Let them know when they’ll receive background material on the bid. And remind them that they’re expected to read it before they conduct their review. Communicate that part of their commitment is preparing for the review itself. That means carefully reading the solicitation and any additional preparatory material you share with them.

Tip #2: Hold a Meaningful Kickoff Meeting.

Now that reviewers understand what they’re reviewing, they need to know why they’re reviewing it. Take time to orient reviewers to the purpose of each specific review. Are they evaluating the solution and strategy? Verifying compliance? Seeing how well win themes and discriminators are woven into the text?

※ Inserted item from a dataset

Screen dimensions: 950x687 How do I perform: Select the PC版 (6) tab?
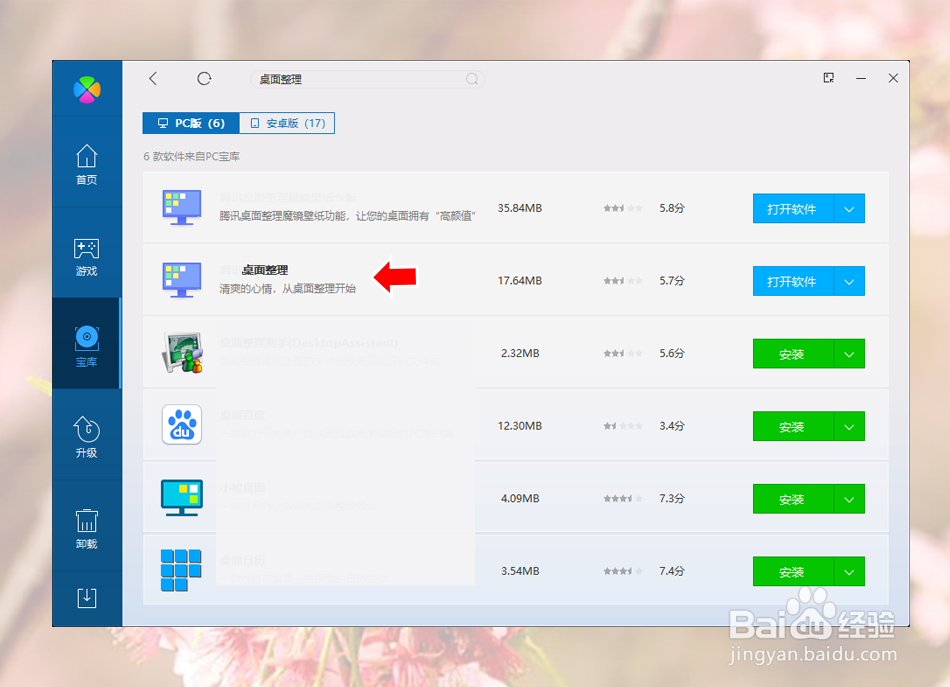click(x=189, y=123)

Let your reviewers know exactly what insights you want from them. Then, explain how to best share them. Olson Held suggests showing your reviewers examples of real-life helpful and unhelpful comments. She explains that unhelpful color review comments provide general feedback, with no guidance to writers on how to improve the content.

Recent zingers include:

  • “I don’t understand this sentence.”
  • “Needs a comma here.”
  • “This isn’t correct.”
  • “Unclear.”
  • “Looks good.”

Olson Held explains that, in contrast, helpful color review comments are specific. They give writers clear direction on what’s wrong, missing or unclear in their section, helping them know exactly where to go next.

She shares these examples:

  • “X innovation will fit into this section. Reach out to [name] for details.”
  • “Let’s incorporate [win theme] here. It connects with what we’re doing in X area.”
  • “This data would be good to show in a graphic.”
  • “We’re actually not using X solution; we’re using XX now. You can pull details from our sales database.”
  • “X issue is really important to the customer. Here is how we’re addressing it. Emphasize this in the theme statement.”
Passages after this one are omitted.